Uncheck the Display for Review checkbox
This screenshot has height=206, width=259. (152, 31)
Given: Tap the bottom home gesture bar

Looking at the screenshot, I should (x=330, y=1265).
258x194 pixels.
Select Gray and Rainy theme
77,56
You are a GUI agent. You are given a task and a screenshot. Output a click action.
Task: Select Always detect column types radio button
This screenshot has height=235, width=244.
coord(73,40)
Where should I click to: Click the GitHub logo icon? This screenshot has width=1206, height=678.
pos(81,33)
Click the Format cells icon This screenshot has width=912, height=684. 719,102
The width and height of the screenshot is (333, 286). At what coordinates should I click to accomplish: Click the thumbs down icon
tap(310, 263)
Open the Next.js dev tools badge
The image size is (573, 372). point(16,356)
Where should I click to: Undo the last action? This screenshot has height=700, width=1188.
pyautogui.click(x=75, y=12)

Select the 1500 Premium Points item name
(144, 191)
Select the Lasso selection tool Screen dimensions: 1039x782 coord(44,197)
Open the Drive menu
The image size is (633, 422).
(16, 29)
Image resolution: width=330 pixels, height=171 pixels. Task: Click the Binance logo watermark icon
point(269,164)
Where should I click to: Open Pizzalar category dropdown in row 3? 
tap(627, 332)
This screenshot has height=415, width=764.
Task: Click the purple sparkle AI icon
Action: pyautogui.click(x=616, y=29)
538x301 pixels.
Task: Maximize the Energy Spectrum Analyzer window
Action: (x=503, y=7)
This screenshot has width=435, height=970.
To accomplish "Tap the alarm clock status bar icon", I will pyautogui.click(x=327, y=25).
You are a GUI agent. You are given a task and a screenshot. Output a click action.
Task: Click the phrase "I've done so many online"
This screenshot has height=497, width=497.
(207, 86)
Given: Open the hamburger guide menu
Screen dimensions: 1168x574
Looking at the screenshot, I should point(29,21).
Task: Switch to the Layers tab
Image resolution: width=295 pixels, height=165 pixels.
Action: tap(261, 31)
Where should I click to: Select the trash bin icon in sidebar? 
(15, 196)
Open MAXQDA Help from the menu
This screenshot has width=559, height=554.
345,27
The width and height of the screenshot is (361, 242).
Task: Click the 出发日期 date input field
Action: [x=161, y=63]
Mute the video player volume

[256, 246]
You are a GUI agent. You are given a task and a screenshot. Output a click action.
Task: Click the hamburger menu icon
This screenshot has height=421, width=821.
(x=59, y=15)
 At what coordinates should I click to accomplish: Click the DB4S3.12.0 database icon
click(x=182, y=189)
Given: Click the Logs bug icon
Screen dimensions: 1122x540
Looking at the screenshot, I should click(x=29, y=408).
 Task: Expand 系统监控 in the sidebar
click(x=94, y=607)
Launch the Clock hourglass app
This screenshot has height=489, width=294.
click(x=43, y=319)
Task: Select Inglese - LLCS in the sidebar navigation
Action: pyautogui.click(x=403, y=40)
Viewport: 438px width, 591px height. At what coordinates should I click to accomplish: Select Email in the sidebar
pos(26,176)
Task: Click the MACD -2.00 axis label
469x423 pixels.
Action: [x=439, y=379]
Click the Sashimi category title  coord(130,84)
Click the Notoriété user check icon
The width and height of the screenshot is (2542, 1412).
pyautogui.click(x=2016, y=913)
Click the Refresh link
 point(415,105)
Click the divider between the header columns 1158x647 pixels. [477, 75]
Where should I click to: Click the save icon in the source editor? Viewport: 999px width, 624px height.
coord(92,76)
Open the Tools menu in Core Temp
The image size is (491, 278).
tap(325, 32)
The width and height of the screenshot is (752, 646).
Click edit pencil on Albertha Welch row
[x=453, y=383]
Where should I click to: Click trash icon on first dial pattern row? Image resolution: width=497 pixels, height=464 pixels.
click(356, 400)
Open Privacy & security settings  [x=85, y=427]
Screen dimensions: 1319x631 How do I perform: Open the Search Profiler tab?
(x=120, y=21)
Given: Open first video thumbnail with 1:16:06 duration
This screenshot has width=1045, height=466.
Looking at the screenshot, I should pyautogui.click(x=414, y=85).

+ + +

> [Exercise aim] Copy all lines of the preceding data that hold the word "hamburger".

> [Answer to this exercise]
Given: Open the hamburger guide menu
Task: Click the hamburger menu icon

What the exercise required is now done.